Che cos’è quella finestra aperta sul mondo che sorride di sole anche quando scende il buio?

È la voce invisibile di quel qualcuno che dipinge anche l’oscurità con ogni colore: c’è il rosa per la bellezza, l’azzurro per la misericordia, il giallo della tolleranza, il bianco della purezza e il verde della speranza per un’alba di una nuova stanza.

Lo Spirito del Signore è sceso sulle nostre anime per perdonarci di averlo crocifisso a causa di un peccato mai realizzato. Il dolore di quell’uomo ha fatto sgorgare lacrime dal mondo, c’è chi ne ha fatto tesoro scegliendo di rimediare o togliere un po’ di quel sale da quelle lacrime così amare, mentre altri da orribili errori e dalle peggiori azioni si fanno ancora tentare.

Non è servito l’amore di quell’uomo a renderci degni della vita, perché c’è chi la vita la accartoccia come un foglio bianco ancora tutto da scrivere insieme alle centinaia meraviglie del mondo.

C’è chi toglie all’altro il respiro di un’esistenza solo dedita all’amore e alla riconoscenza, la spezza con un taglio netto in nome dell’odio e del disprezzo. Ma cosa ci ha insegnato quell’uomo sulla croce che da Dio è nato?

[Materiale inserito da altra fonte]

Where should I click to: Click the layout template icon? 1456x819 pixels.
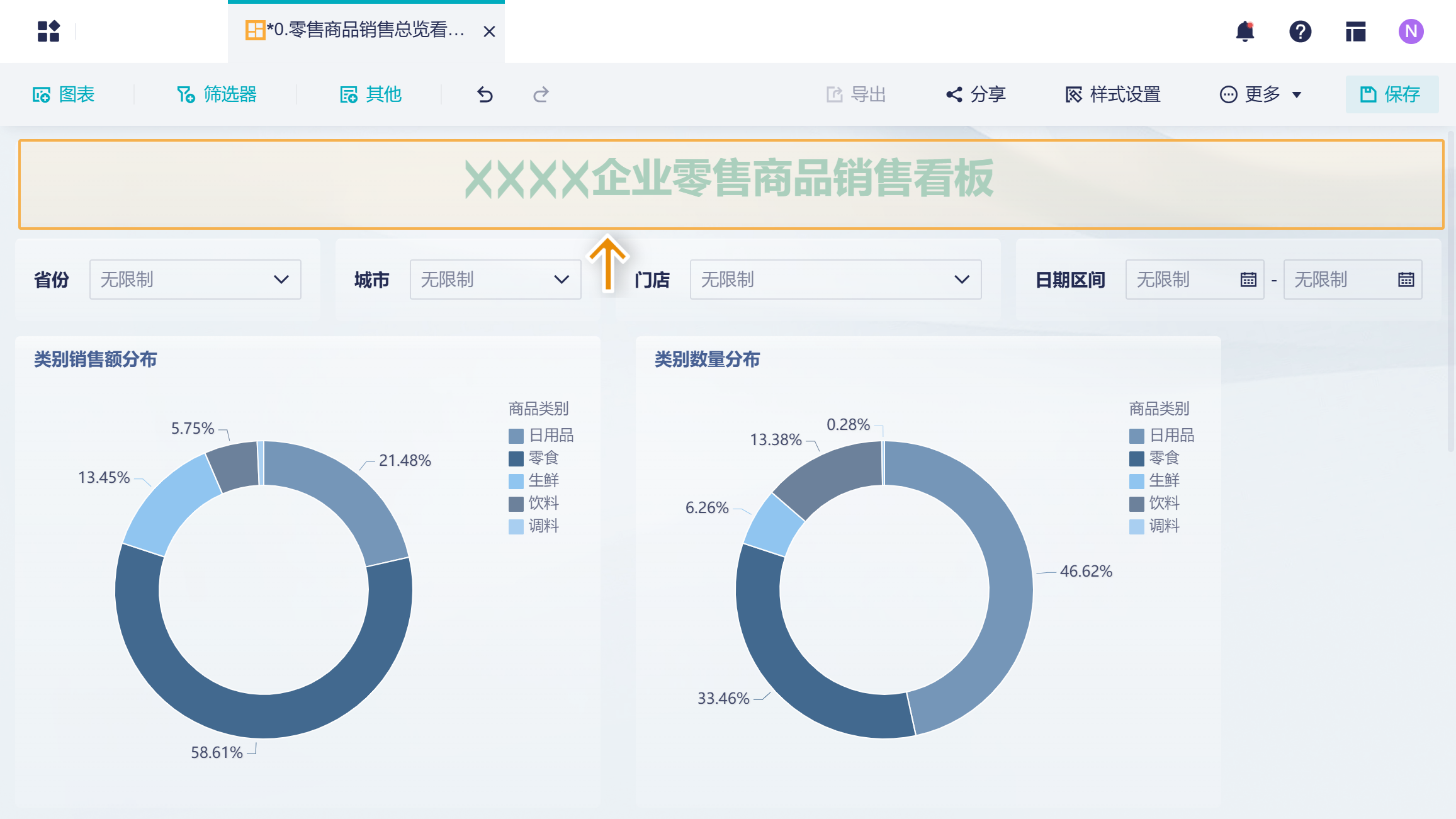[x=1355, y=31]
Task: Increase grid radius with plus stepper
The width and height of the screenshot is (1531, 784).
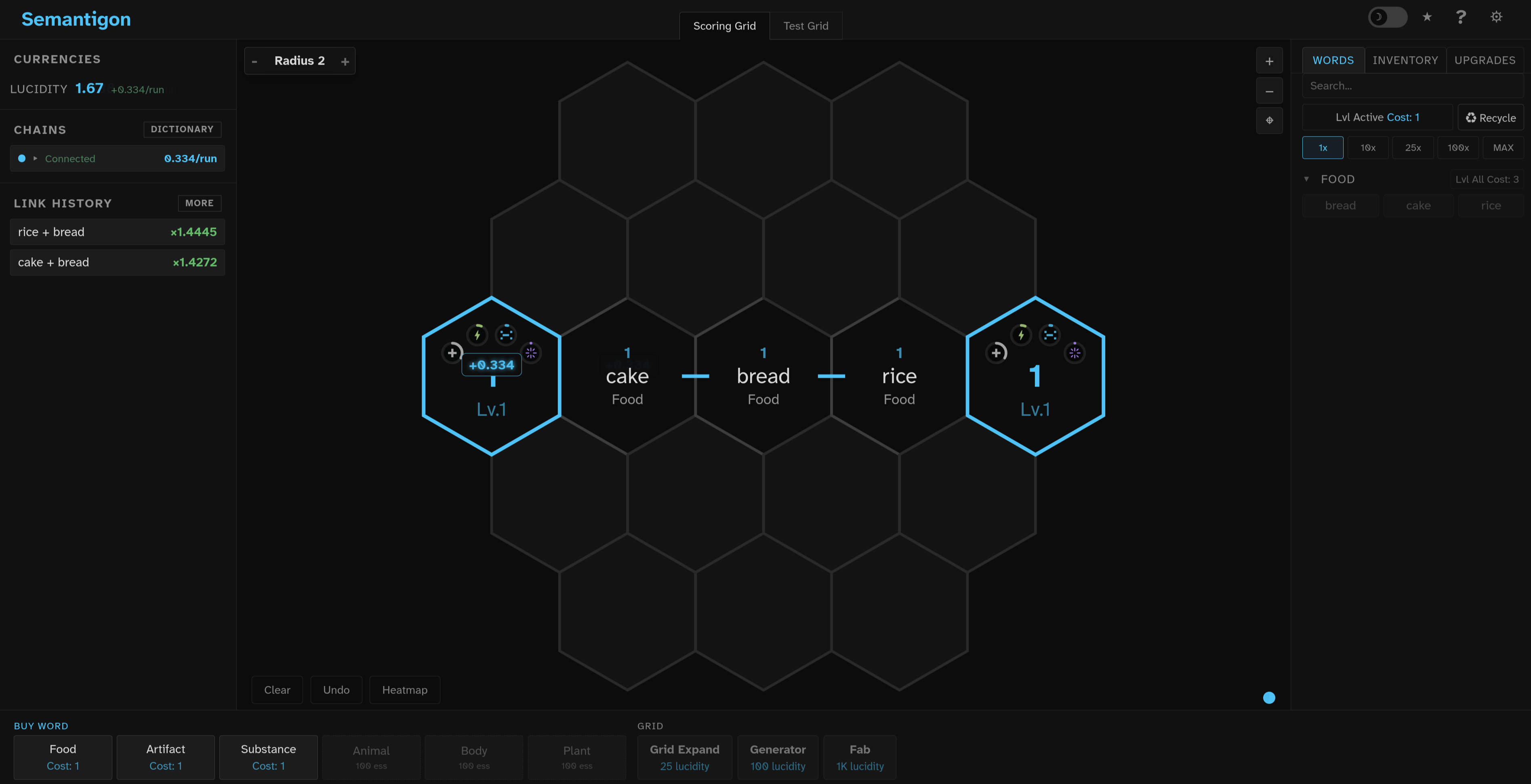Action: point(345,61)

Aiutare il prossimo sempre e comunque, perdonare chi investito dal demonio ha fatto del male, ma noi in fondo che abbiamo fatto per amare così tanto questo mondo che solo colui che abbiamo sacrificato ci ha dato?

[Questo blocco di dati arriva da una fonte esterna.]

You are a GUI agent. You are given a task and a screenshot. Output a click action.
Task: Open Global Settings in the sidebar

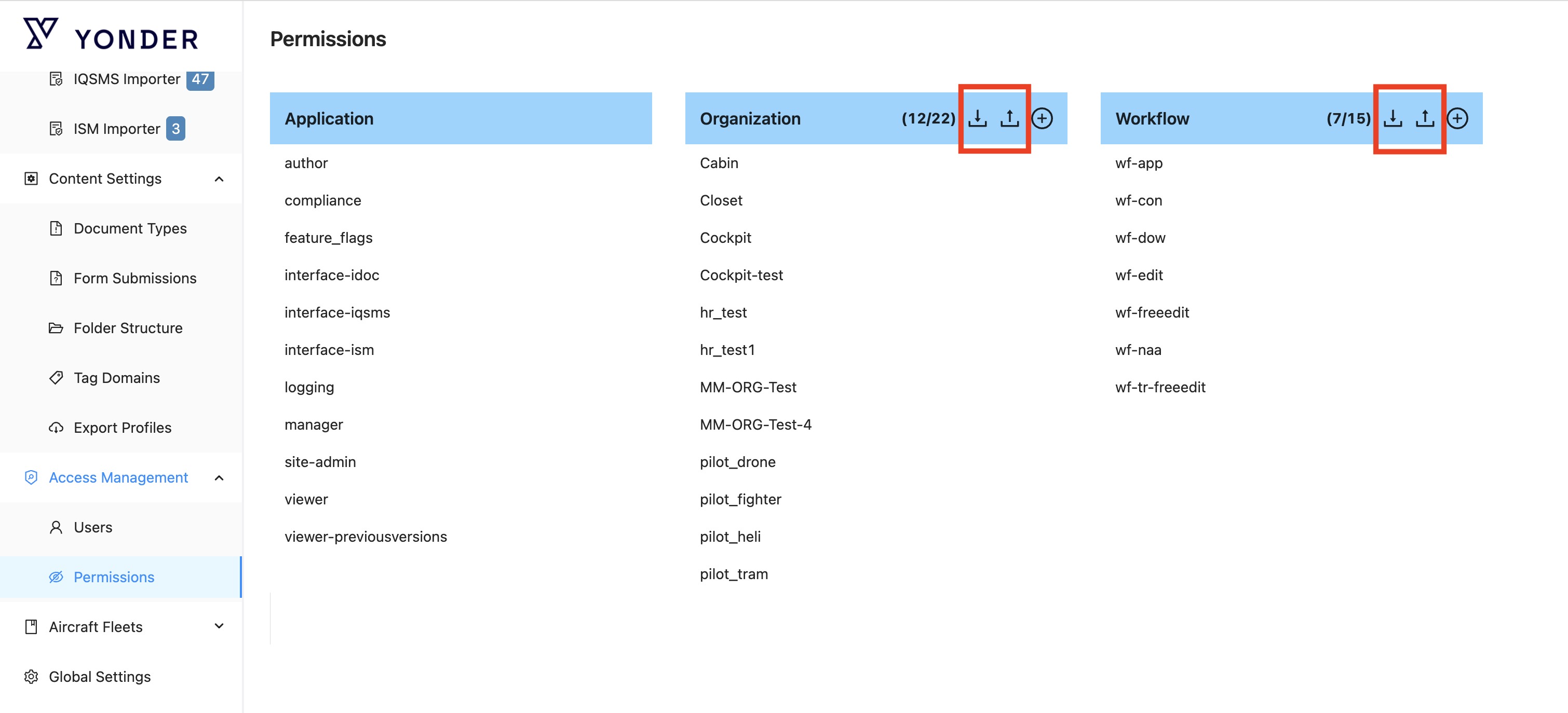pos(99,677)
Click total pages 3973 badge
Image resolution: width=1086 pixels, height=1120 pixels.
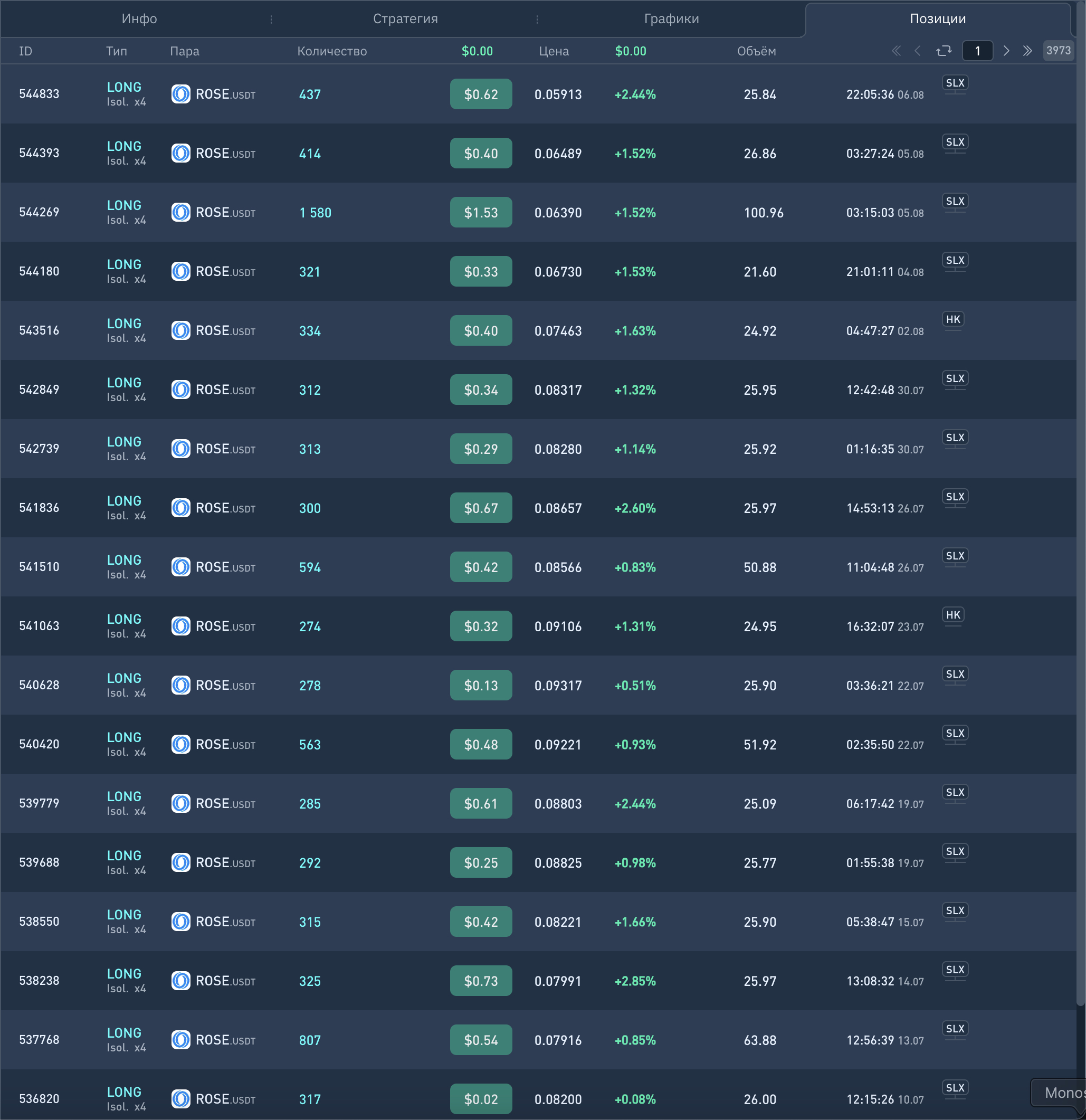(x=1058, y=51)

È così meraviglioso poter abbracciare una persona e coltivare il nostro cuore come se fosse una terra da rendere sempre migliore, ma purtroppo tutto questo astio e rancore ci porterà alla distruzione dell’unico sentimento che regge ancora questo universo.

Perché non colorare del dolce color pastello di un uovo di cioccolato l’alba di una giornata appena arrivata? Può sembrare semplice dirlo con una penna, ma se ci guardassimo dentro e sapessimo veramente amare per quello che siamo e non per quello con cui dovremmo apparire allora esisterebbe sempre una carezza a pieno viso, una piccola caramella racchiusa in una mano da offrire a chi soffre e a chi vive lontano. Sarebbe tutto più magico e leggero vedere con gli occhi di un mondo più vero e chissà che anche la Santa Pasqua non divenga molto più sacra e sincera con la misericordia di quella mano che sembra straniera, ma che da lassù ci veglia mattina e sera.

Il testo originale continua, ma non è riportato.